Ravi H. Motwani

Robust decoder architecture for multi-level flash memory storage channels

Multi-level-cell (MLC) flash memory comprises of cells which can be programmed to multiple levels. Recent MLC flash memory systems support 3 bits per cell to 4 bits per cell which means that the individual cells are programmed to 8 or 16 distinct levels respectively. MLC flash has higher raw bit error rate (rber) than the single bit per cell flash. This calls for the use of sophisticated error control coding (ECC) schemes like LDPC codes. The flash memory channel is usually modeled with level distributions having Gaussian probability density function. However, the Gaussian distribution is not a good fit for practical NAND channels. Even for the beginning of life of the flash memory device, this model has to be replaced by a more realistic model. With erases and re-writes, the channel towards the end of life of the device is far from Gaussian and floating-gate to floating-gate coupling and charge loss not only increases the raw bit error rate but causes the level distributions to become asymmetric. Given such channel impairments, if the LDPC decoder assumes Gaussian level distributions, its performance can degrade considerably. Hence, modifications are required in the decoding algorithm to cope up with the channel distortions. In order to keep the hardware costs within limits, simple schemes with minimal hardware increase are desirable to keep up the performance. In this paper, the flash channel degradations are first enlisted and then simple solutions are proposed which keep the performance in check as the flash memory transits from a channel with moderate impairments to the end of life condition, where the level distributions for the different levels are highly asymmetric.

Design of LDPC coding schemes for exploitation of bit error rate diversity across dies in NAND flash memory

LDPC codes have been proposed for Flash memories due to their capability to correct higher number of bit errors. Several mechanisms can lead to bit errors in Flash memories. An extensive list of these mechanisms as enlisted in [1] includes program disturb from tunneling, quantum level noise effects, erratic tunneling, SILC-related data retention and read disturb, and detrapping-induced retention. Each of these effects can be modeled as a random event with its own statistical behavior. Due to the process uncertainties in the lithography, the above mechanisms vary from die to die leading to variability in the raw bit error rate (BER) for different dies of the Flash memory. This has an immense impact on design of error correction coding (ECC) schemes which combat the BER to achieve a specified uncorrectable bit error rate (UBER) target. If conventional ECC techniques are used, they have to be designed to handle the worst die BER, which is a big overkill. We propose a new LDPC coding scheme which exploits the BER diversity to its advantage and enables a system design for the average BER of the dies. The method is based on spreading the LDPC codeword over dies rather than packing a single LDPC codeword in one die. The system has to properly select the dies between which to split the LDPC codeword. The LDPC decoding has to be modified to account for the BER diversity. Simulations results show a large coding gain resulting from spreading a codeword, with minimal quality of service (QoS) impact. The improvement stems from the fact that the codeword splitting reduces the mean and the variance of the BER distribution. We also propose an LDPC code design which is customized to the codeword split across multiple dies. The proposed LDPC code design is on similar lines to its design for quasi-static fading channel. The LDPC code can be designed using density evolution to obtain an optimal degree distribution for a given BER distribution. Simulation results for the custom-designed LDPC codes validate the hypothesis by showing appreciable coding gains.

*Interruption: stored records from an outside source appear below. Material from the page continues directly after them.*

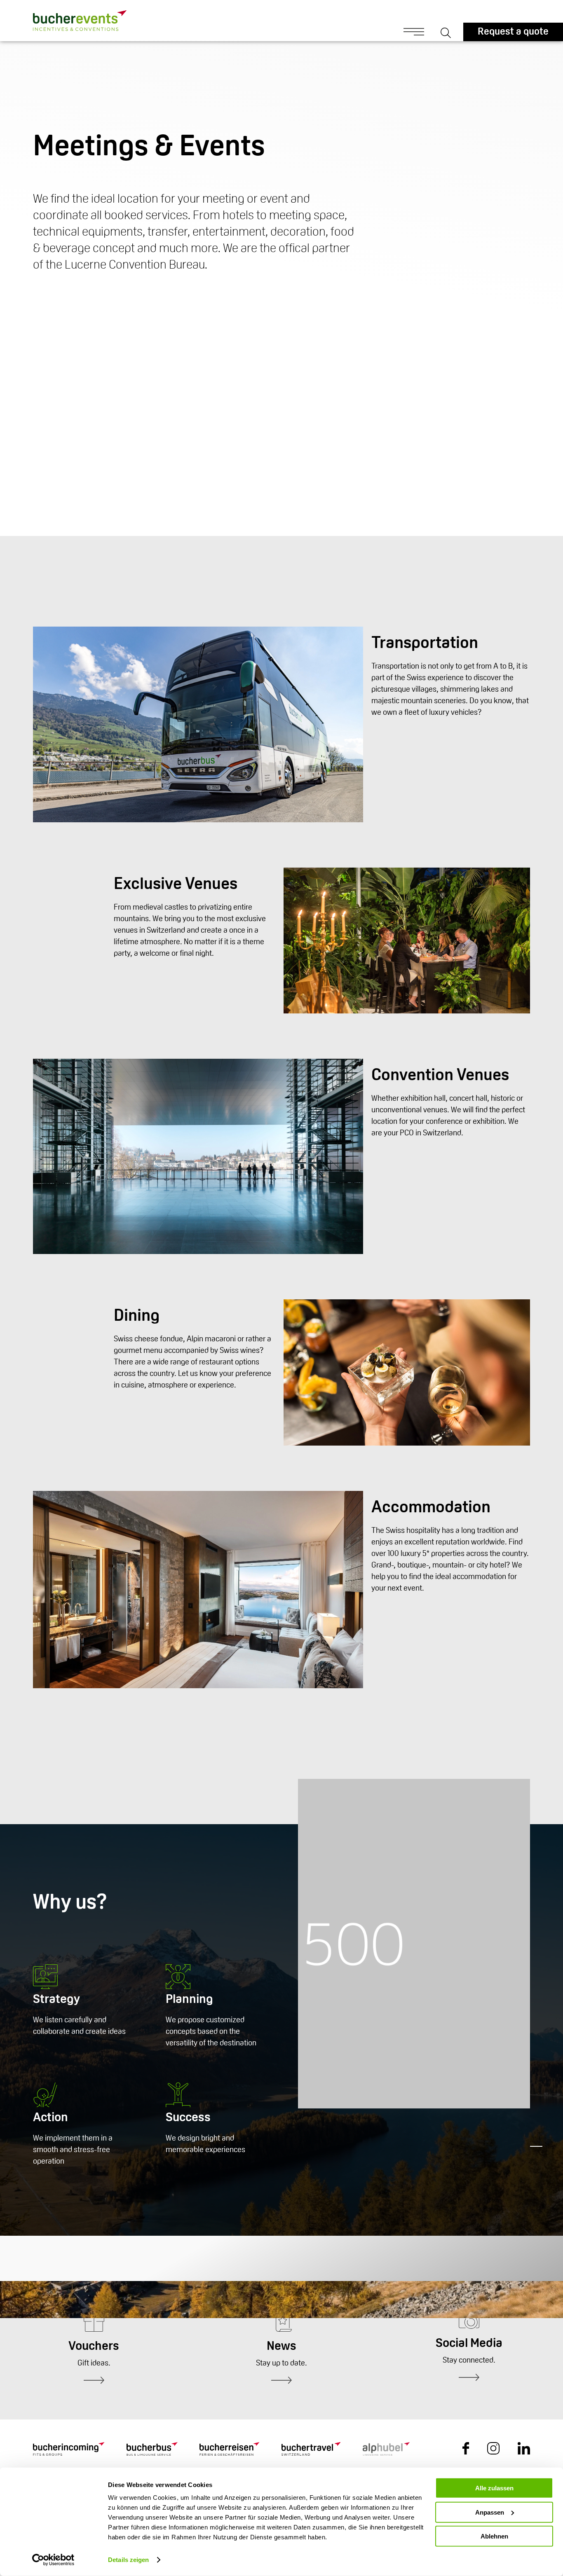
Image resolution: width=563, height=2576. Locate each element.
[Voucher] (94, 2381)
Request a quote (513, 32)
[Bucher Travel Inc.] (63, 20)
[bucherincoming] (69, 2450)
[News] (281, 2381)
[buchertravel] (311, 2450)
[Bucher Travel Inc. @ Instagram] (493, 2453)
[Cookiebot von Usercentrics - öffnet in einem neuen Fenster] (53, 2560)
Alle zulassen (494, 2488)
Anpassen (489, 2511)
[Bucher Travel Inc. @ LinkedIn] (524, 2453)
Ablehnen (494, 2536)
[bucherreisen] (229, 2450)
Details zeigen (128, 2559)
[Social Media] (469, 2378)
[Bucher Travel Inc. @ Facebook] (465, 2453)
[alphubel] (386, 2450)
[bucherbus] (152, 2450)
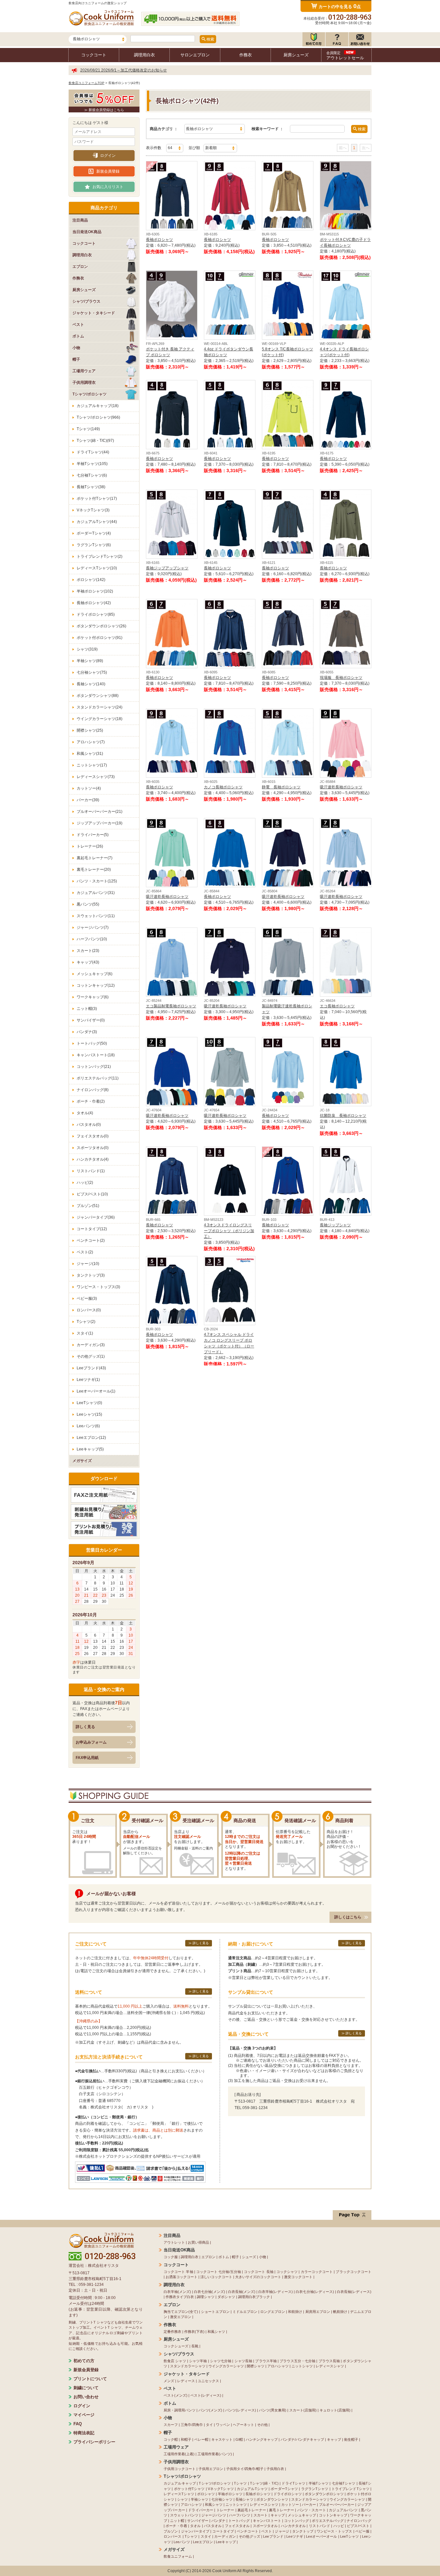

Hierarchical Constrained Coding for Floating-Gate to Floating-Gate Coupling Mitigation in Flash Memory

Flash memory comprises of grid of cells arranged in a rectangular lattice. A cell is a floating gate and the information is stored as charge in these floating gates. A multi-level-cell (MLC) can store more than one bit per cell. An ideal programming of a cell consists of injecting just the correct amount of charge in the cell by hot-electron injection. However, due to programming time constraints, some tolerance is accepted and the actual programming voltage is allowed to be within some range of the ideal. While programming a cell, due to the capacitive coupling between neighboring cells, the neighboring cells also get some charge. This phenomenon called as inter-cell-interference (ICI) can be from mild to extreme. Particularly, a cell at the lowest voltage level will pick up a lot of charge if its neighbors are then programmed to the highest level. In order to combat the noise due to ICI, constrained coding is a possible solution. Constrained coding consists of not allowing certain level patterns so that effects of ICI are contained. Constrained coding for solutions which have level information available while decoding all pages has been implemented for flash memory [1]. However, due to read latency requirements, level information may not be available while reading all pages and hence these codes cannot be used. We propose constrained codes which do not need level information while decoding all pages and hence average read latency requirements are met. Error propagation is a crucial degrading factor for constrained decoding and the codes we design are robust to channel noise. A new decoding algorithm which keeps synchronization which is crucial to contain error propagation is also proposed.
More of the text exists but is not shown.